The day before he'd stood along the edge of the property - as big as twenty-six thousand American football fields - with water trucks and hoses to monitor the big fire. He and his coworkers had watched the fire devour clusters of canes nearby. Starting at the cane roots, the flames crackled noisily as they overwhelmed the skinny plants. Eventually, the inferno grew into a giant ball and rose above their heads like a red tsunami, ripping off cane stems. After talking to his wife, Grace, for an hour last night, he'd told his mother, Veta, about the blaze. "Mama, it was like a thousand furnaces burning all at once. If a really strong wind had come and shifted the fire against us, we would all be dead." Veta said, "if you think that fire burn hot, then you won't want to go to hell." This is the same warning he'd get when he was younger if he'd burned himself when using the coal pot or when he'd flirted with girls as a teenager. She'd say, "Flee youthful lust" or "Don't get nobody girl pickney pregnant". She would say these things with tears in her eyes and quote Jesus "...and the angel...shall cast them into the furnace of fire: there shall be wailing and gnashing of teeth".
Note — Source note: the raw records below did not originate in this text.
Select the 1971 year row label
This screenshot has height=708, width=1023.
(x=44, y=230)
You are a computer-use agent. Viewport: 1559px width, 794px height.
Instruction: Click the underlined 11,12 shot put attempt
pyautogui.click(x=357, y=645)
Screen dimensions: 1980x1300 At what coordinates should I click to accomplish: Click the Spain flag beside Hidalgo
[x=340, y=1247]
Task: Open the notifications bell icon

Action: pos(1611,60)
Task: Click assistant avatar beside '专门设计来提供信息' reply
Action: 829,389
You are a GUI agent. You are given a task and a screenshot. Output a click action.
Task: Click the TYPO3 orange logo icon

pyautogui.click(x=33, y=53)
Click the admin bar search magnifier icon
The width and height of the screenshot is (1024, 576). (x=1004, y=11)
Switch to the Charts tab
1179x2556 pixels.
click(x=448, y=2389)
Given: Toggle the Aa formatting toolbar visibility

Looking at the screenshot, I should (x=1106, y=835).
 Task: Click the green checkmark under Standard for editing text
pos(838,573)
Harvest time in Spokane Key was complicated. Yes, the fragrance of burning sugarcane touched your lips and made you want to bite the air, but then the smoke would come. After the raging fires pruned the leaves off the sugar cane, a brown ocean of smoke settled over farmlands, houses, cars, and people. Then, as usual, it rained. Black, ash rain. For years the residents blamed the sugarcane industry for this demonic downpour that poisoned their fish and flooded the land. The toxic runoffs from the farms had turned nearby Lake Iowa into slimy algae soup. But none of the blame stuck. Big Sugar - as the residents called the powerful, wealthy farmers - said burning helped them harvest the canes faster and that they'd for sure gotten rid of the bad stuff that caused the lake to turn green. All that was left now of yesterday's fire were soft ashes. Some blew around in the light breeze. Others disappeared in the mud.

Sweat rolled off Michael's face - the only part of his body that wasn't covered by the costume. Standing near the skinny, scorched, twelve-foot sugarcanes, he reached for a handkerchief that Grace had given him. It was the color of the smoke, even though he'd washed it the day before. When she'd given it to him it was lily white. As he wiped ashes and sweat from his forehead, he got ready to chop, but the rain had mingled with the soil beneath his feet and turned it to muck. It slowed his movements. He hissed and tightened the grip on the machete. Instead of chopping and piling the canes, as he'd done in seasons past, he turned around. Machete in hand, he made a beeline towards Sam Sullivan, his supervisor.